"SE L'È CERCATA"

Dopo i dati dell’Istat (vedi qua) che mostrano un’Italia che ritiene sia colpa delle donne se un uomo le aggredisce, ecco la conferma venire proprio da Facebook.

Ana Maria Di Piazza, la trentenne al terzo mese di gravidanza, è stata uccisa con dieci coltellate dal suo amante, il reo confesso Antonino Borgia (51 anni) a Partinico.

La moglie dell’assassino decide di stare al suo fianco: “Non lo giustifico, ma non lo abbandono”.

Alla notizia, questi i commenti di alcuni utenti, DONNE:

“Bravissima, tuo marito non ha colpa” dice Caterina, e aggiunge “…la colpevole è quella poco di buono che sta nella tomba, che non doveva dare confidenza ad un uomo sposato, perché l’uomo sposato non si tocca, sono delle rovina famiglie che vogliono solo soldi da questi poveri uomini… zocc*le di m.”

“…Ma questa ragazza non sapeva che era sposato?? … Ed è questo il triste risultato: ha messo in ginocchio una madre, una sposa e una figlia… ha distrutto la vita a questo povero uomo” sostiene Medero “…Lui è sempre un uomo, è nella sua natura fare queste proposte, tocca a noi donne dire di NO! …Se l’è cercata!”

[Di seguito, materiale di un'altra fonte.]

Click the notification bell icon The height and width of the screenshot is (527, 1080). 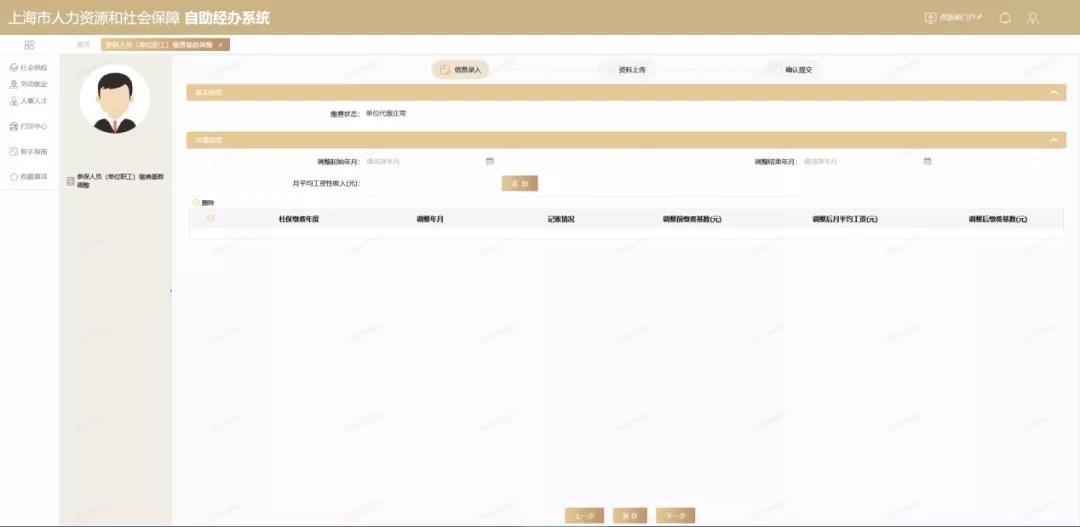click(1005, 18)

Questi i commenti di due DONNE.

Ed infine, come ciliegina sulla torta: Vito Borgia, padre di Antonio, l’assassino, durante la trasmissione Mattino Cinque, ha detto: “Prima di tutto voglio chiedere scusa alla famiglia di Ana perché sono cose che non si devono fare. Sono il papà e l’ho cresciuto con una certa educazione, ma oggi le donne incitano con la parità e fanno andare l’uomo fuori di testa. Si permettono di dire delle cose, volere, pretendere. Ed è quello che è successo a mia figlio”.

“SI PERMETTONO DI DIRE DELLE COSE, VOLERE, PRETENDERE”.

Questa è la mentalità in Italia. Nel 2019.